Quito, Xinhua. El vicecanciller de Ecuador, Marco Albuja, afirmó este viernes que el acuerdo suscrito la víspera con Colombia que puso fin a un litigio sobre fumigaciones aéreas contra cultivos ilícitos en la frontera común supera las expectativas que tenía Quito ante la Corte Internacional de Justicia de La Haya (CIJ).

"Nosotros (el gobierno ecuatoriano) no hemos cedido, me parece que el acuerdo al que hemos llegado supera las expectativas que teníamos en la Corte Internacional de Justicia donde los jueces pueden fallar como ellos quieren", dijo Albuja en la radio local Majestad.

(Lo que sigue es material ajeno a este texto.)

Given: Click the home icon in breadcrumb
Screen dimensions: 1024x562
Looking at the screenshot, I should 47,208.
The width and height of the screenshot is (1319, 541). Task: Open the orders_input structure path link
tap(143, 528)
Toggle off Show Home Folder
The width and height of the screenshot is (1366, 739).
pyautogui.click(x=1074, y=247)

Ambos países firmaron el jueves un acuerdo para zanjar un litigio instaurado en 2008 por Quito contra Bogotá por aspersiones con glifosato (herbicida no selectivo de amplio espectro) realizadas entre 2000 y 2007 en la frontera binacional.

Este entendimiento llevó a Ecuador a desistir de la demanda ante la CIJ, principal órgano judicial de la Organización de Naciones Unidas (ONU).

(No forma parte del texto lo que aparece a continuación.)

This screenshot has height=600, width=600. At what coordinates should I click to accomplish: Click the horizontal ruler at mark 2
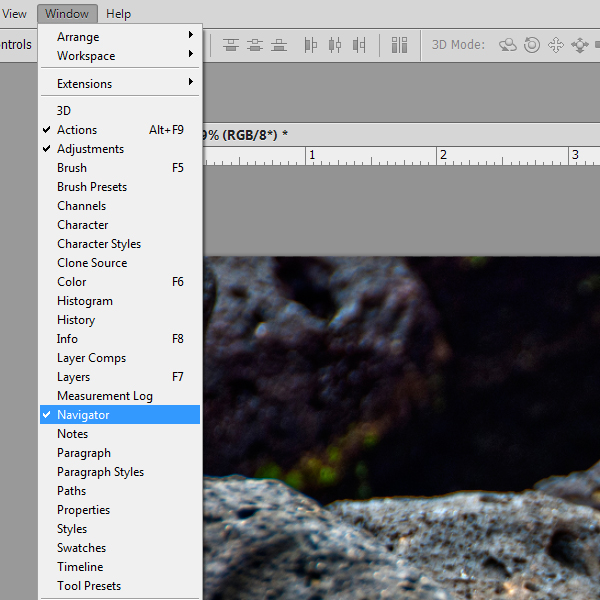coord(440,157)
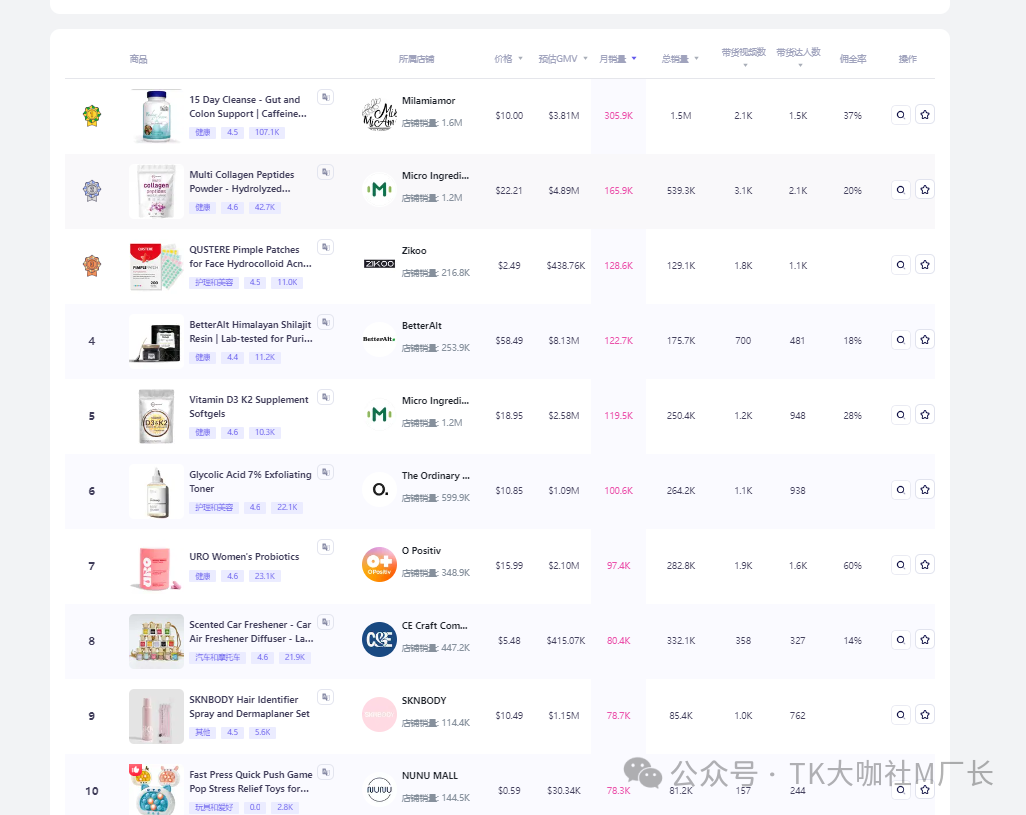Click the O Positiv shop logo

pyautogui.click(x=379, y=565)
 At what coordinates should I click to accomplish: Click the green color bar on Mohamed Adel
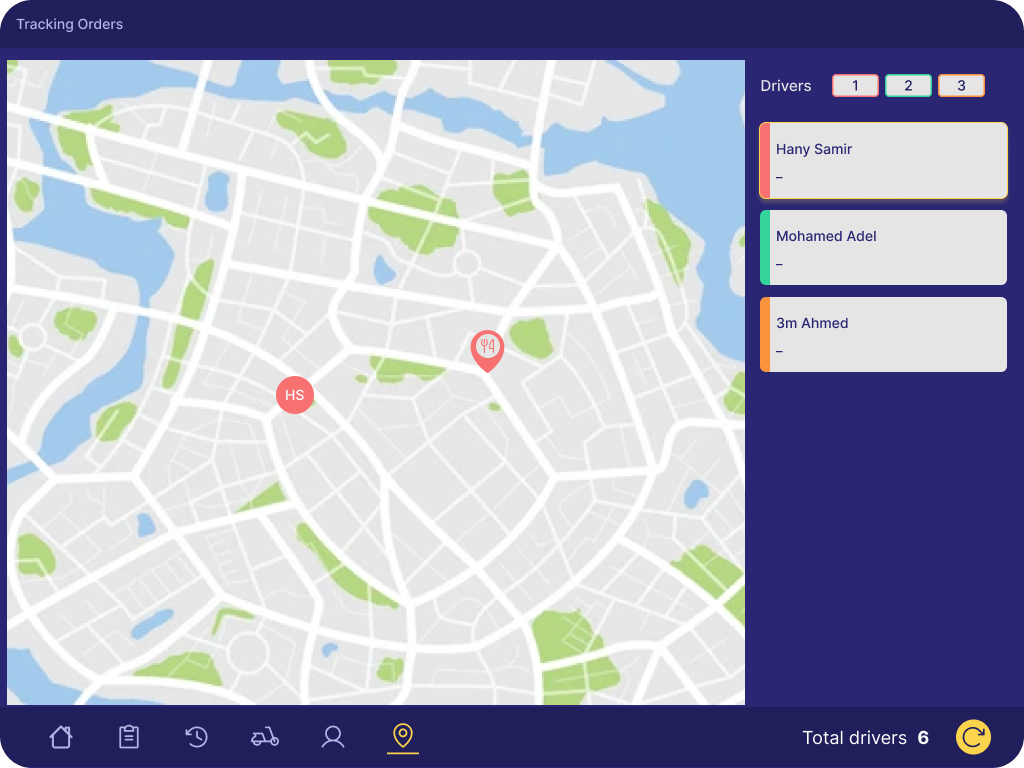(764, 248)
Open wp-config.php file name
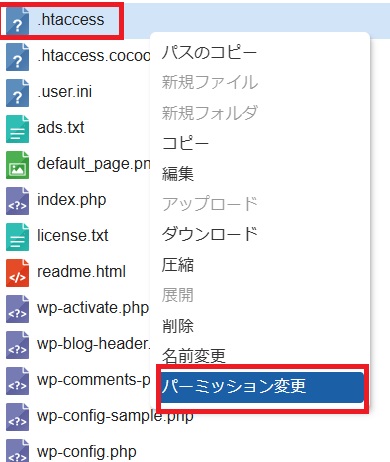 point(87,452)
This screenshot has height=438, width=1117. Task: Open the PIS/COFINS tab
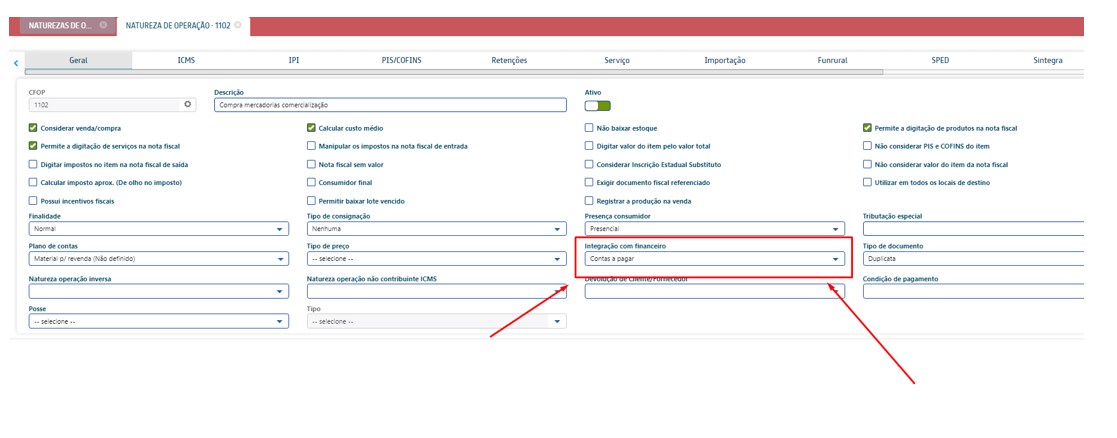(x=402, y=60)
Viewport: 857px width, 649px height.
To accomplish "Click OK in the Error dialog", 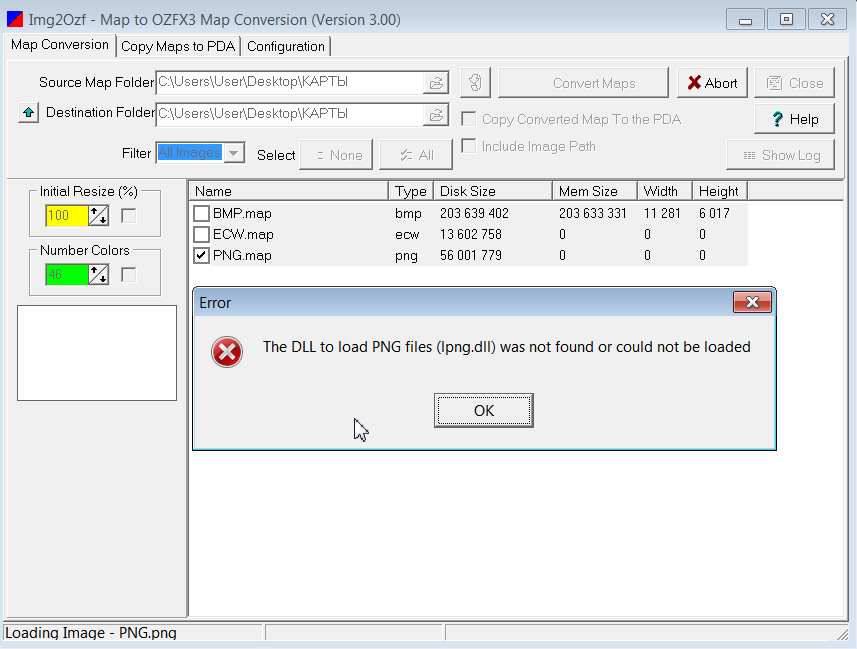I will (x=483, y=410).
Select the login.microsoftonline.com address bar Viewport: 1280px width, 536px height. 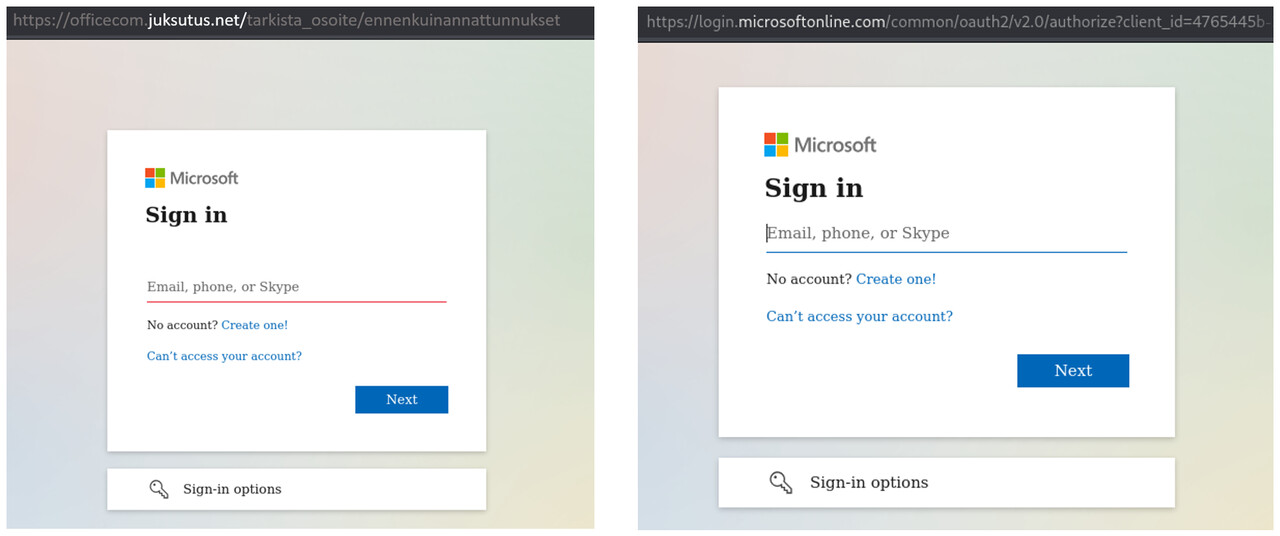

La demanda se basó, entonces, en testimonios y pruebas de afectaciones a la salud de la población, daños de cultivos, muerte de animales y deterioro del ecosistema en la frontera del lado ecuatoriano, según las autoridades.

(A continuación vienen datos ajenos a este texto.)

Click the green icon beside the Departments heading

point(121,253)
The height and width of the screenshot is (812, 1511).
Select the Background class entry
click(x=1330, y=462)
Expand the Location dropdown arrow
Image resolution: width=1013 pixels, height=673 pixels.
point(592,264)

Albuja agregó que con el desistimiento, el gobierno del presidente Rafael Correa no ha cedido en sus reclamos ya que se han conseguido "cosas interesantes en el acuerdo" firmado con Bogotá.

"Si Colombia falla o no cumple con los compromisos nosotros tenemos la posibilidad de ir nuevamente a la Corte Internacional de Justicia porque ahí sí estaría violando una obligación internacional", apuntó.

Destacó que el acuerdo "protege los asentamientos humanos de la zona de frontera, a la población y a la naturaleza".

Según el diplomático, el entendimiento establece el compromiso de Colombia de utilizar avionetas de un solo motor para fumigar en una franja de seguridad de 10 kilómetros contados desde la línea divisoria para evitar que las aspersiones puedan afectar a Ecuador. Las aeronaves no podrán fumigar desde una altura superior a los 40 metros y no podrán aplicar por cada hectárea más de 10.4 litros de glifosato.

"Hay una negociación técnica en ese sentido y Colombia se obliga a informar a las autoridades ecuatorianas con 10 días de anticipación el inicio de las operaciones de aspersión, en los lugares y fechas precisas", expuso Albuja.

"Esto, la Corte (con sede en La Haya) jamás nos hubiera dado porque significa una cesión de soberanía" de parte de Colombia, indicó.

Además, Colombia se ha comprometido a entregar al gobierno ecuatoriano una indemnización, cuyo monto no reveló, para reparar los daños causados por las fumigaciones con glifosato, que provocaron muertes y afectaciones a la salud de la población fronteriza.